Scott appreciated it, he really did. Every player to assert themselves as an ally made the sport - and the world - a safer place. But after a while, the constant commentary was a little grating.

“You don’t have to do this,” he said, lining up his next shot on the goal.

“I really do.”

“I know, Hollander, it’s-“

“No, you don’t.”

“It’s okay.”

“Youmadeadifferenceforalotofpeopleandyougavemyboyfriendthecouragetotellmehelovedme,” Hollander said, not bothering with things like breathing or spaces between his words.

Scott was pretty sure he caught a few words in that sentence, but wanted to be sure before he said anything more. “What was that?”

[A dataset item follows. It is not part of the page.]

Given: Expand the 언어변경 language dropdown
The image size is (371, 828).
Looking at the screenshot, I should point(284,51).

This time, Hollander did take a breath. Two, even. “You made a difference for a lot of people.” Another breath. “Including me.” And another. “And what you did gave my boyfriend the courage to tell me he loved me.”

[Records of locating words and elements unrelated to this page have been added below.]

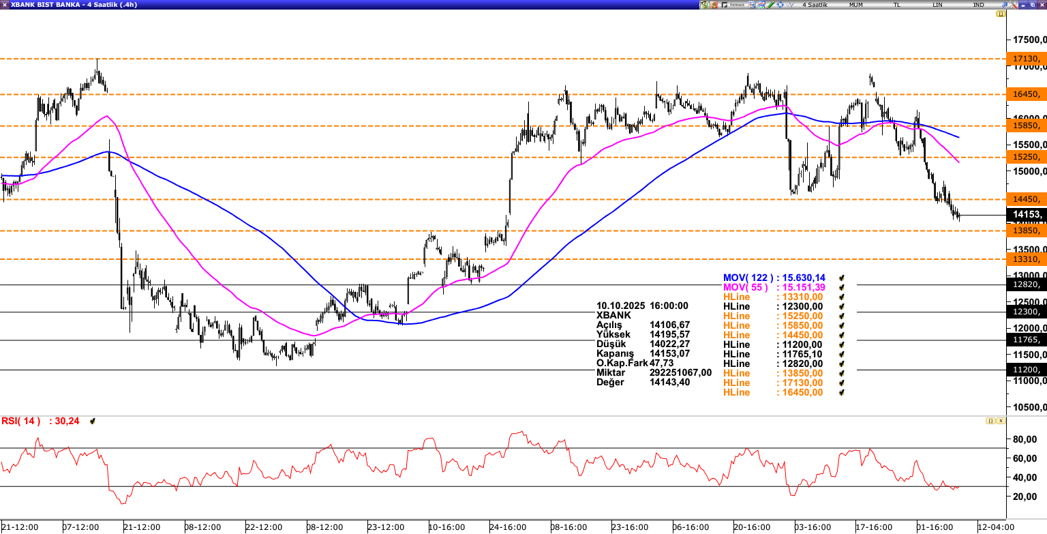Viewport: 1047px width, 534px height.
Task: Open the MUM chart type selector
Action: point(856,5)
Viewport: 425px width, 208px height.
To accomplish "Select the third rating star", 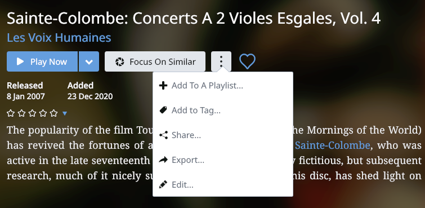I will tap(32, 113).
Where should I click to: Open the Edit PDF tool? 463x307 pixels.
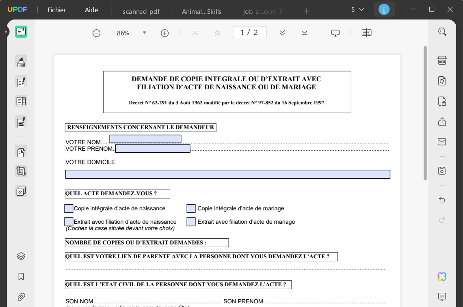[21, 82]
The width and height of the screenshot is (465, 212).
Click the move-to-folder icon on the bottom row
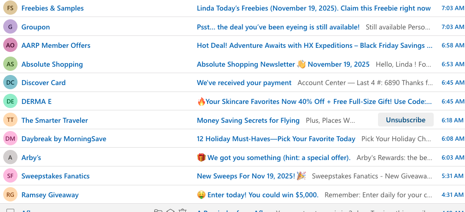point(158,211)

Scott was wrong. Hollander was not the next in line to give him empty phrases about his bravery. He was the first in line for something very different.

“Thank you for trusting me with this,” Scott said. It felt cheesy to say, but it was a classic response for a reason.

He cleared his throat, suddenly thick with emotion. He was happy for Hollander, knowing that he helped somehow. Selfishly, though, Scott was relieved by the knowledge that even if Hollander never came out to the public like he had, he wasn’t alone anymore.

Hollander laughed weakly, clearly trying to cover up some emotion of his own. “Seems like you might understand a little bit.”

Scott hoped he could be someone in Hollander’s corner who understood. He hadn’t intended to become a guru on how to be gay and play hockey, but he supposed it came with the territory of being the first out player. Not that anyone should take relationship advice from him. He had almost ruined his first real relationship by being terrified of being seen in public anywhere near his partner.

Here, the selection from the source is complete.